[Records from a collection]
● ● ● ● ● ● ●

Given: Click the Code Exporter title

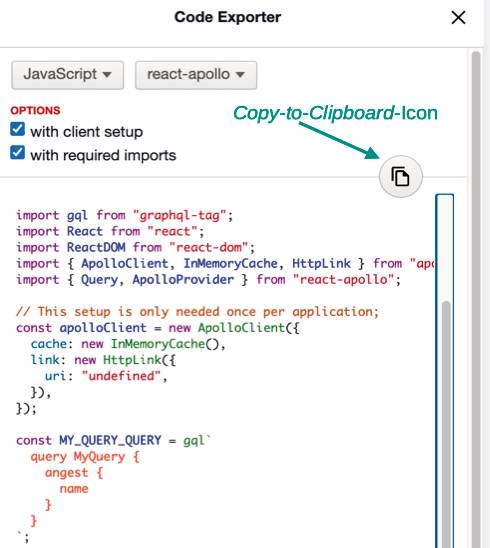Looking at the screenshot, I should [228, 17].
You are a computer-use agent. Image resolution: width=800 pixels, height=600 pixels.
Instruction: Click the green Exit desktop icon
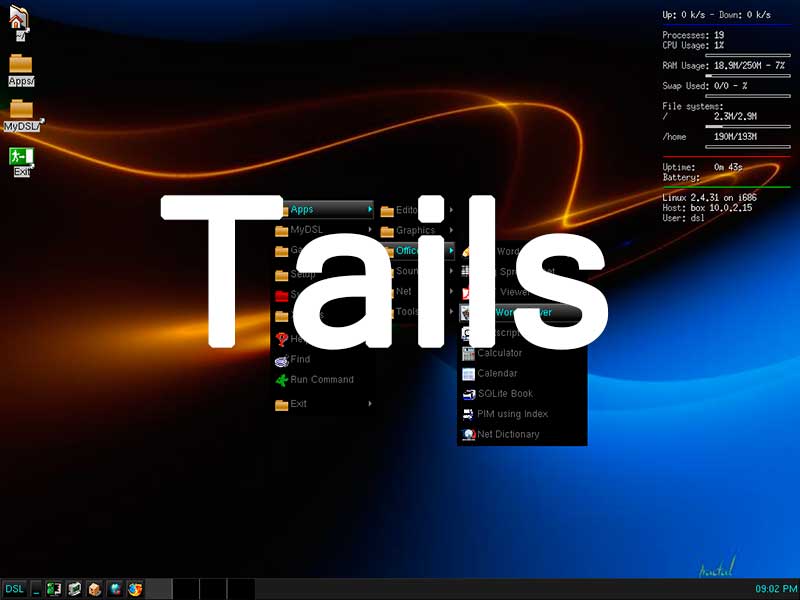(x=20, y=157)
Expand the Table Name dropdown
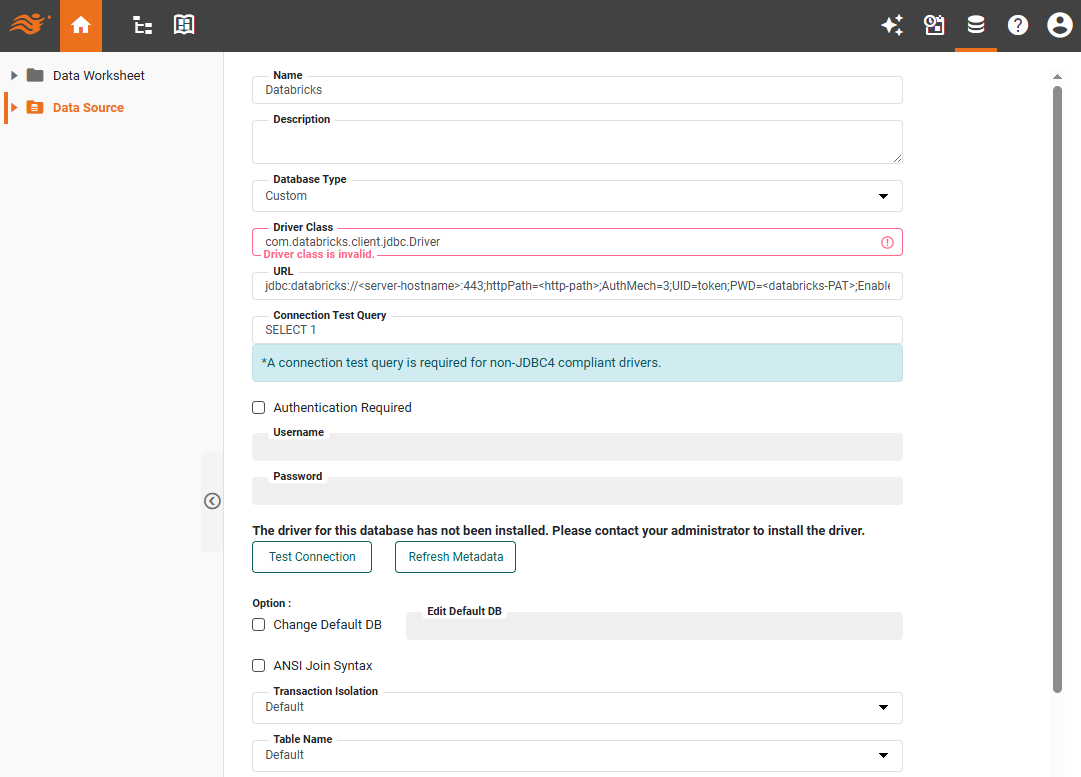The width and height of the screenshot is (1081, 777). coord(883,755)
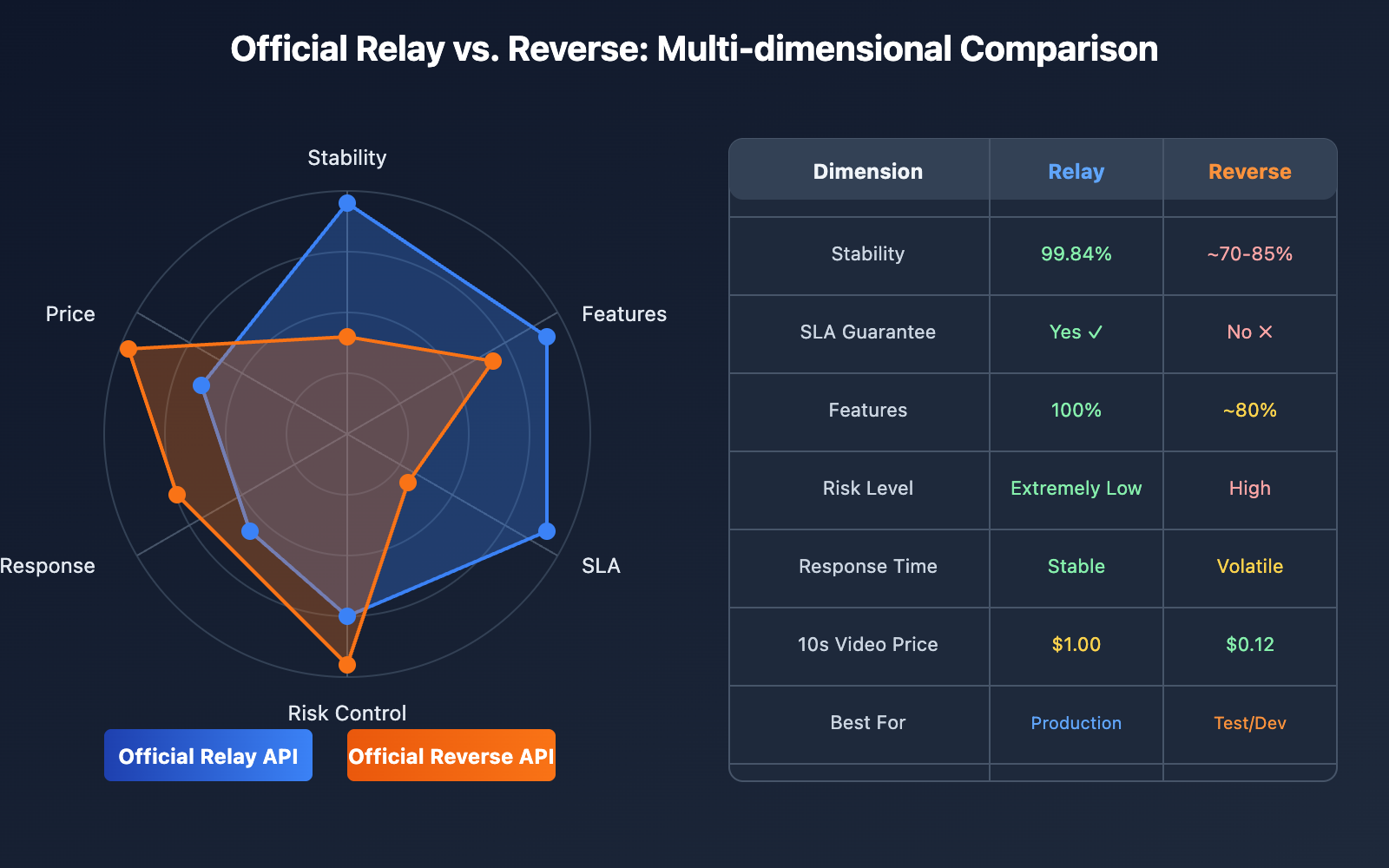Open the Production link in Best For row
The height and width of the screenshot is (868, 1389).
(x=1076, y=723)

● ● ● ● ● ● ●

**EXERCISE OBJECTIVE**
Output exactly the lines from the line containing "Instruction: Click the" through the last line of the records, both included, and leave out every picture.

**RESULT FOR THIS EXERCISE**
Instruction: Click the green Exit desktop icon
(x=20, y=157)
Expand the Table Name dropdown
The width and height of the screenshot is (1081, 777). coord(883,755)
Open the Production link in Best For row
The height and width of the screenshot is (868, 1389).
(x=1076, y=723)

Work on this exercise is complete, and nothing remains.